Gli Hardcore Superstar si sono guadagnati negli anni il rispetto di gran parte degli amanti dell’hard rock e della musica in generale. La dipartita del vecchio chitarrista Thomas Silver aveva fatto temere il peggio dopo due grandi album come “Hardcore Superstar” (una delle migliori uscite di quell’anno) ed il successivo “Dreamin’ In A Casket” che ne proseguiva il discorso. L’arrivo di Vic Zino, però ha dato ulteriore entusiasmo al gruppo, che si ripresenta sugli scaffali con il nuovo “Beg For It”.

Ciao Vic, come è stato entrare in un gruppo collaudatissimo come gli Hardcore Superstar?
Temevo potessi trovare qualche difficoltà all’ingresso nella band. L’entusiasmo era alle stelle, ma anche le pressioni lo erano. Inoltre arrivare nel bel mezzo del tour è stato un po’ complicato, ma i ragazzi sono stati fantastici.
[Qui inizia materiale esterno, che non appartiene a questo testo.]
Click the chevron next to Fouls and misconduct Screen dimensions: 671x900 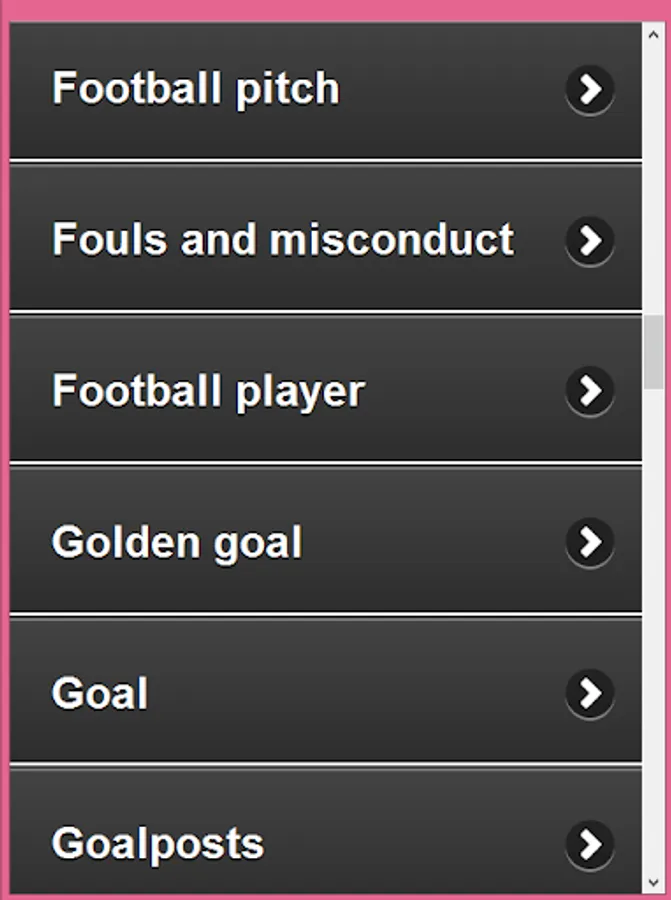click(x=590, y=241)
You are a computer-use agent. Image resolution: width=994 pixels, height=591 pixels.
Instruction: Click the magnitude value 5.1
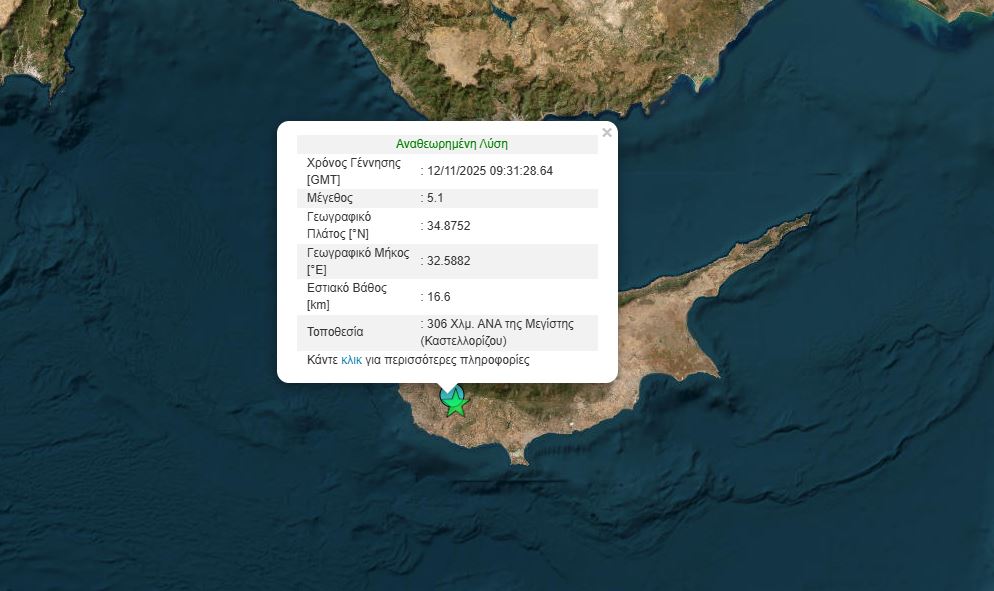point(435,198)
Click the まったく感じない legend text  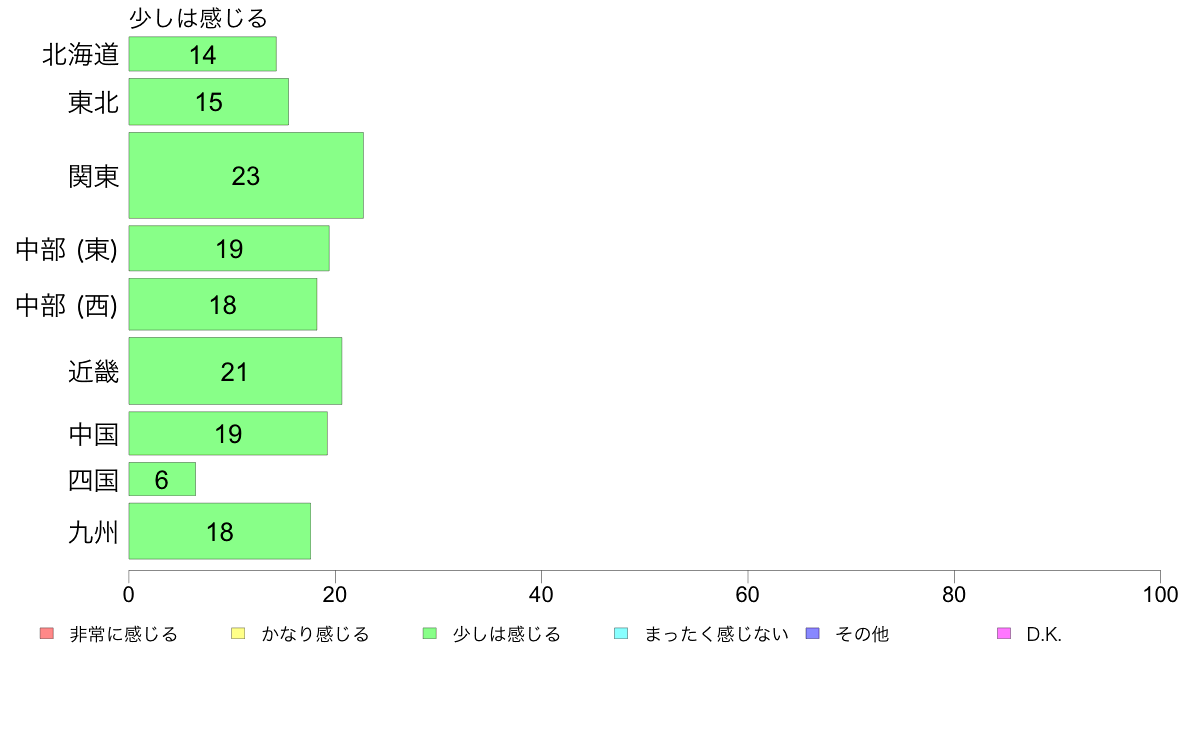[716, 634]
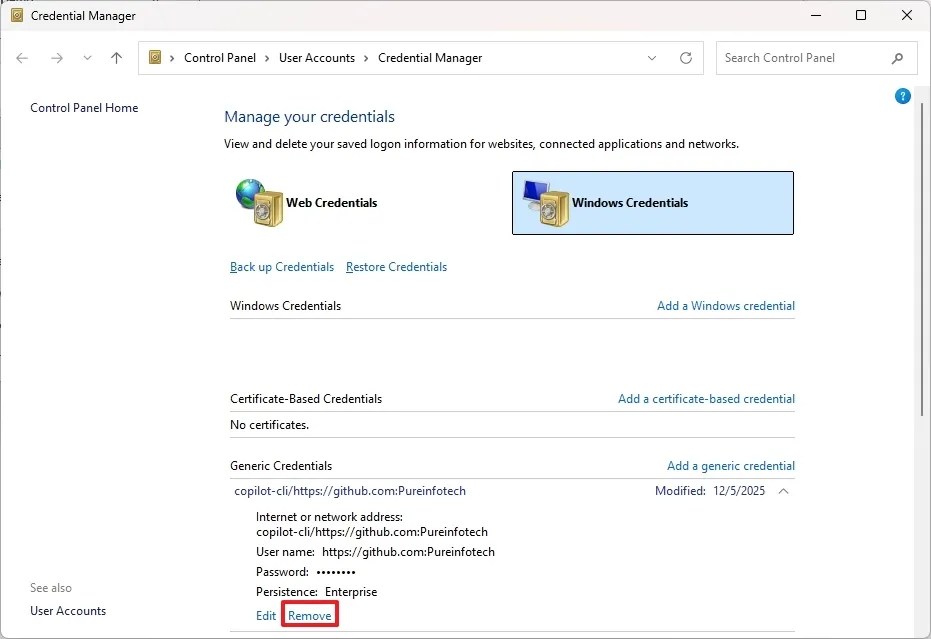The height and width of the screenshot is (639, 931).
Task: Collapse the copilot-cli GitHub credential details
Action: [x=784, y=491]
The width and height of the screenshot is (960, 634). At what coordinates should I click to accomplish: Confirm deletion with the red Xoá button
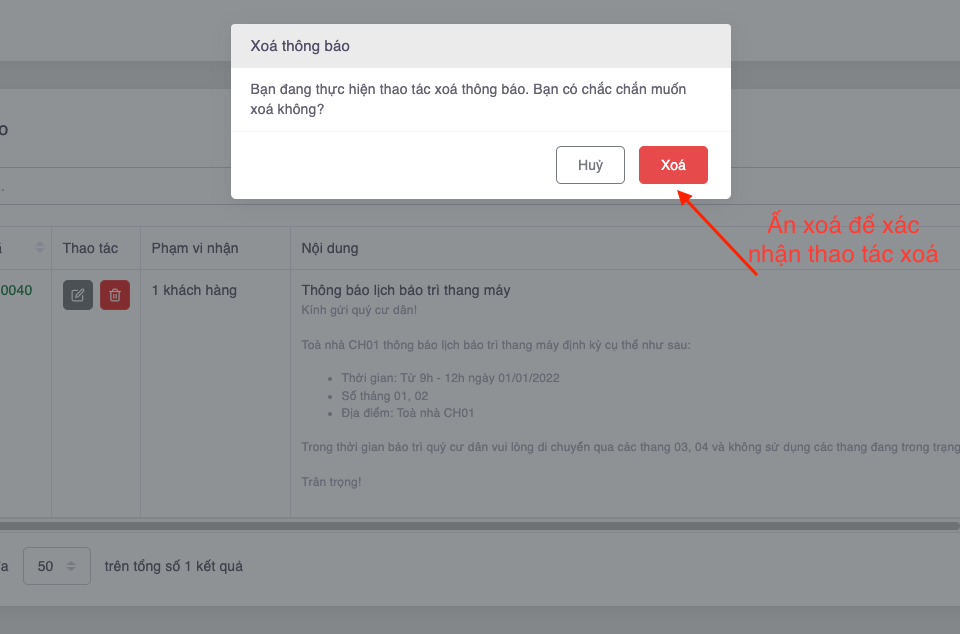coord(673,165)
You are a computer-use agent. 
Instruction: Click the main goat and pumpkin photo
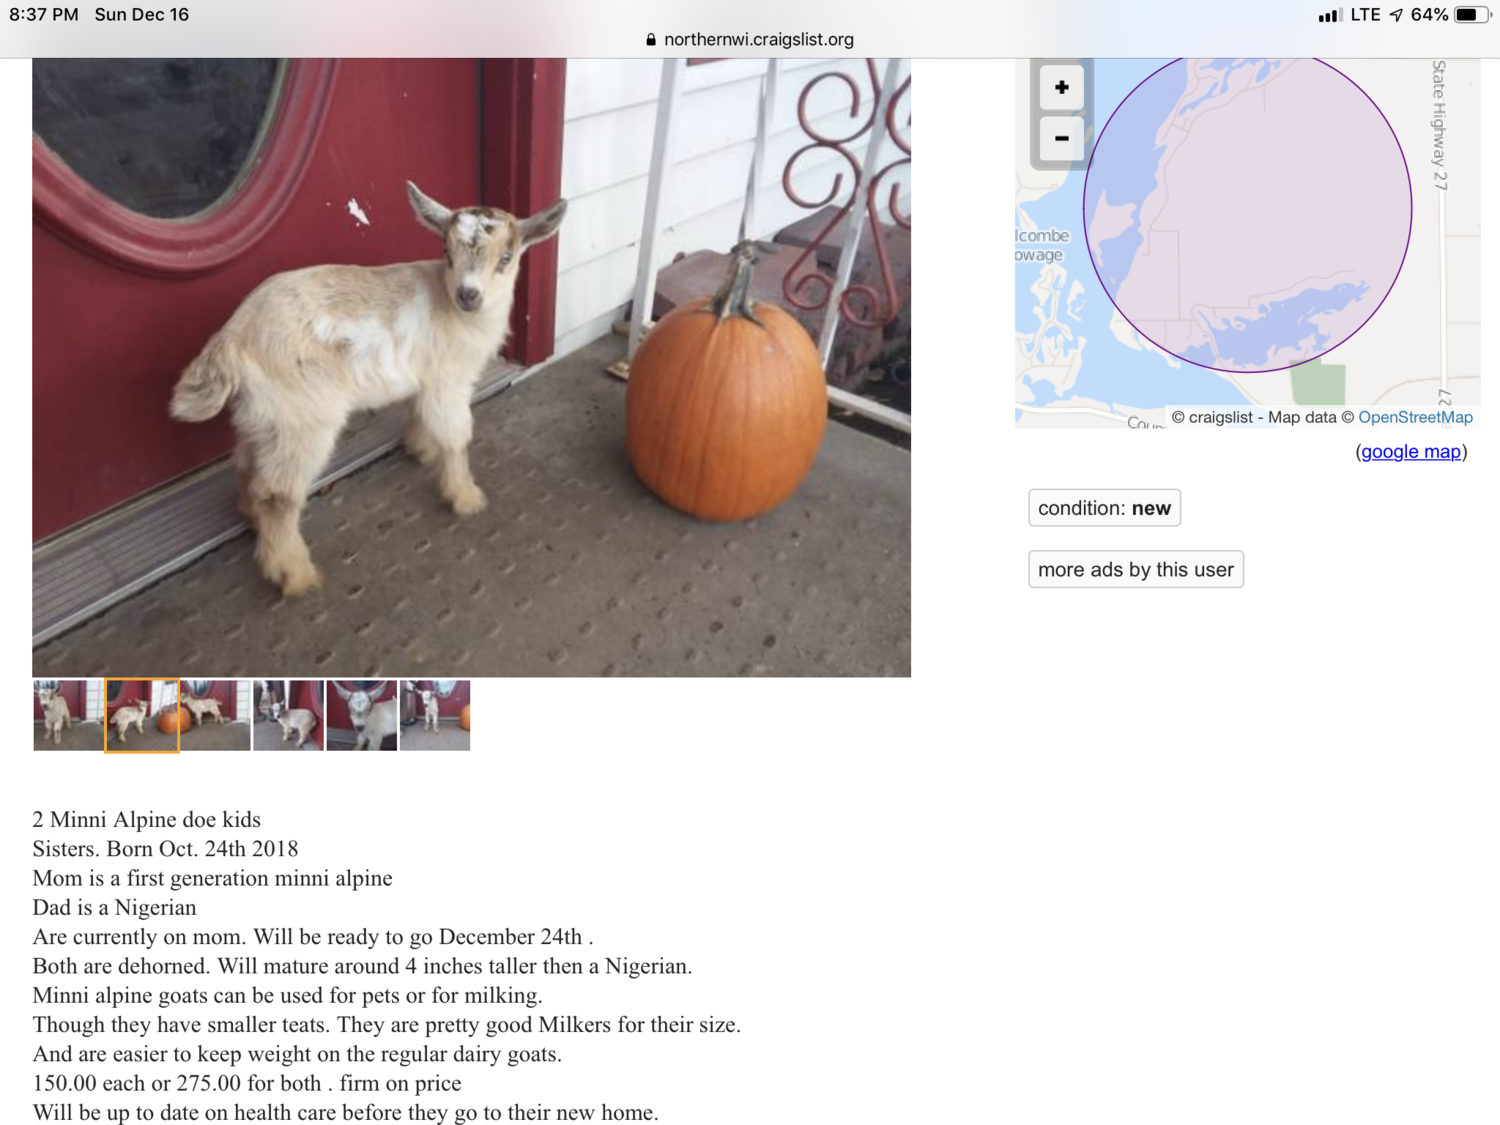pyautogui.click(x=471, y=367)
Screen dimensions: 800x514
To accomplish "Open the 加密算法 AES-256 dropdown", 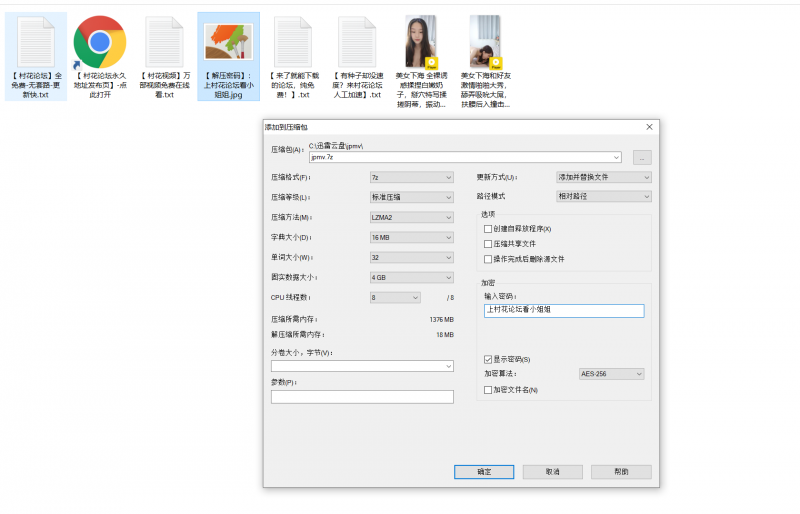I will pyautogui.click(x=611, y=374).
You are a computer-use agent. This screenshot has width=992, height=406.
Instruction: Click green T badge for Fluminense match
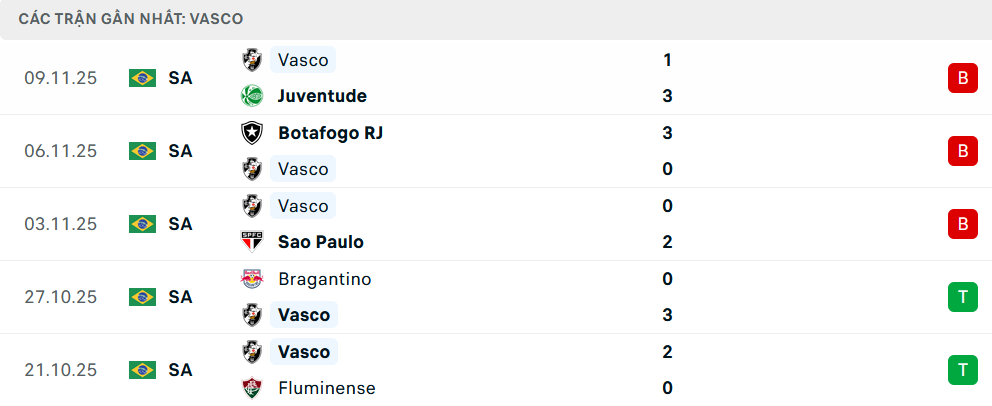962,370
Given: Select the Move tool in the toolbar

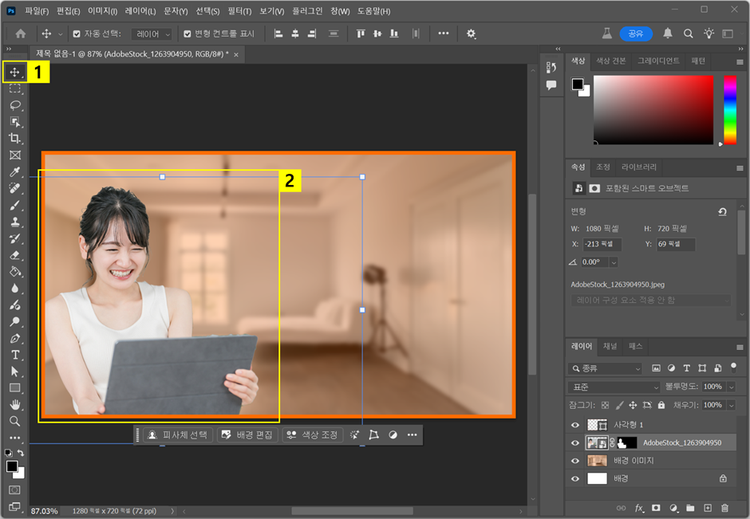Looking at the screenshot, I should pos(15,72).
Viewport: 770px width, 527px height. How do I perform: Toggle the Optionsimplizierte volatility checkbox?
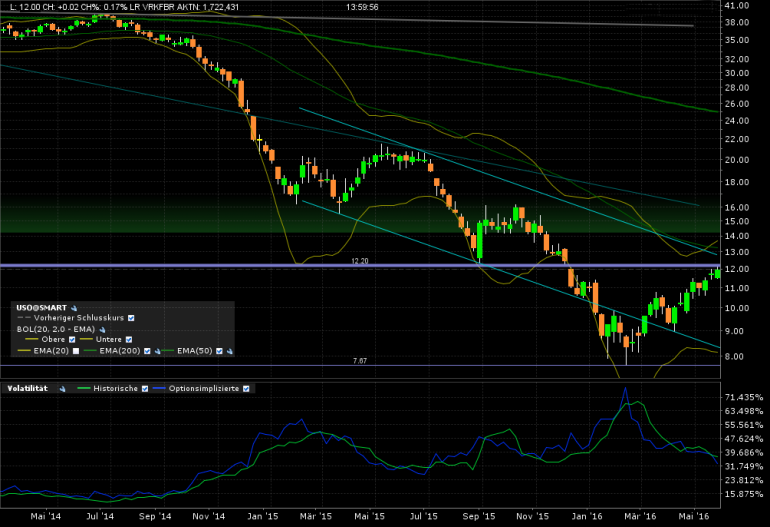pyautogui.click(x=248, y=388)
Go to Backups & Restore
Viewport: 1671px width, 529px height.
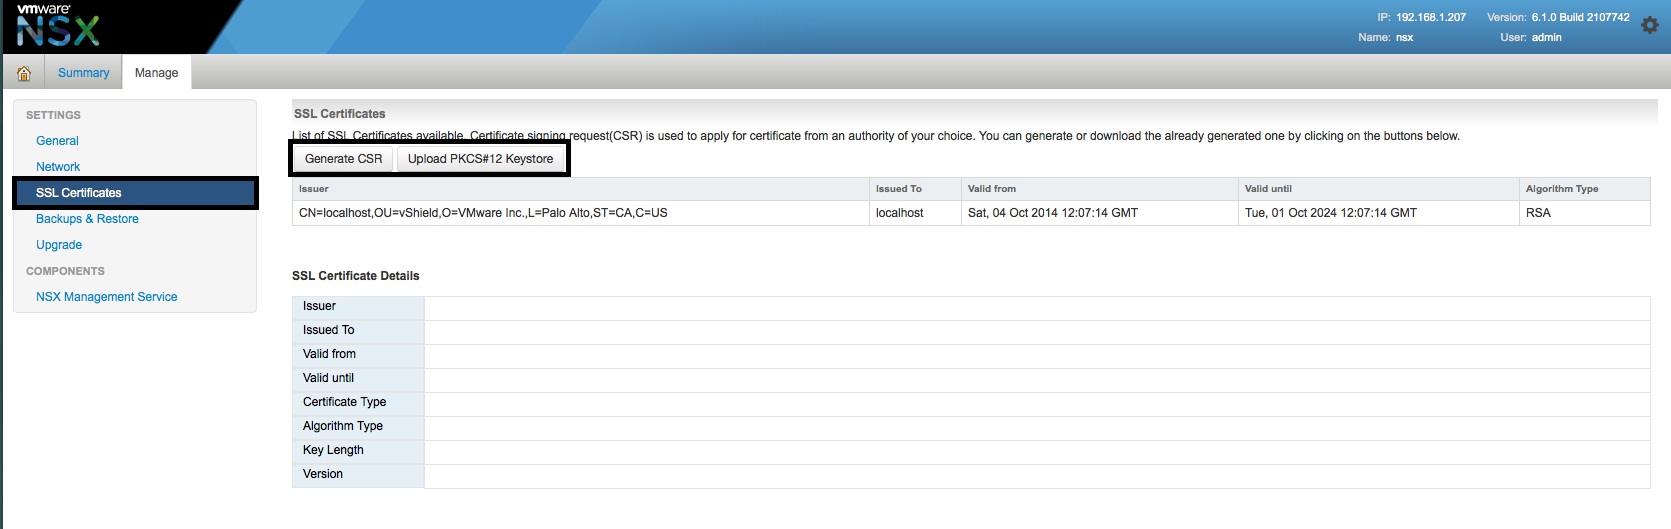pyautogui.click(x=87, y=219)
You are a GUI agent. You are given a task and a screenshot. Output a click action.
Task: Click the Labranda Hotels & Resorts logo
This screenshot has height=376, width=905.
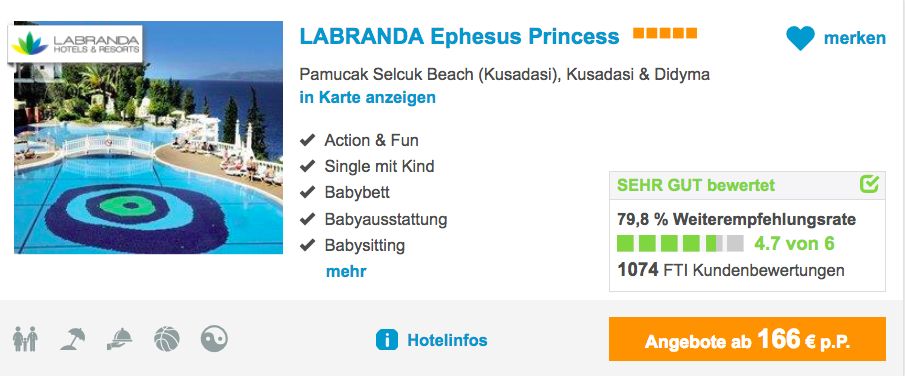click(x=75, y=44)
Ti hanno quindi accolto molto bene…
Sono stati incredibili, sembrava fossi sempre stato un membro della band. Non ho parole per descrivere il loro comportamento!

Ormai siete pronti per il grande salto dopo un inizio col botto ed un momento di difficoltà successivo.
Chiaramente io ti posso dire le cose solo da esterno, ma so bene le difficoltà affrontate dagli altri, che ad un certo punto avevano persino pensato allo scioglimento. Ora siamo pronti a prenderci tutto e io a dare il mio contributo.

Proprio a tal proposito, quale è stato il tuo apporto al nuovo album?
Ti dico sinceramente che al mio arrivo nessuno pensava ad un nuovo disco, ma si era tutti concentrati sui live da portare a termine nel migliore dei modi possibile. Poi ci siamo seduti allo stesso tavolo ed abbiamo iniziato a parlare dell’album che hai appena ascoltato.

Quindi è un album che senti totalmente tuo.
Certo perché è un album su cui ho dato tutto me stesso anche a livello compositivo. Il fatto di essere arrivato durante un tour e non dopo la registrazione di un disco per me si è rivelato fondamentale.

Se dovessi descrivercelo in poche parole?
Non permettendomi di fare paragoni con i dischi precedenti, anche perché la band ha registrato pezzi di qualità elevatissima, dico solo che si tratta di un lavoro sulla stessa scia del suo predecessore, con tratti forse un po’ più pesanti rispetto al passato. Più metal potremmo dire. Anche per quanto riguarda l’artwork, noterai un tratto di continuità con il nuovo corso iniziato da “Hardcore Superstar” fino ai giorni nostri. Pochi fronzoli e tanta sostanza.

Ci vediamo a fine anno in Italia!
Il vostro paese è stato uno dei primi a riconoscerci il valore che ora tutti conoscono. Sono già venuto più volte da voi ed ogni volta ci sorprendete con il vostro entusiasmo. Per questo continuiamo ad aggiungere date sul vostro suolo!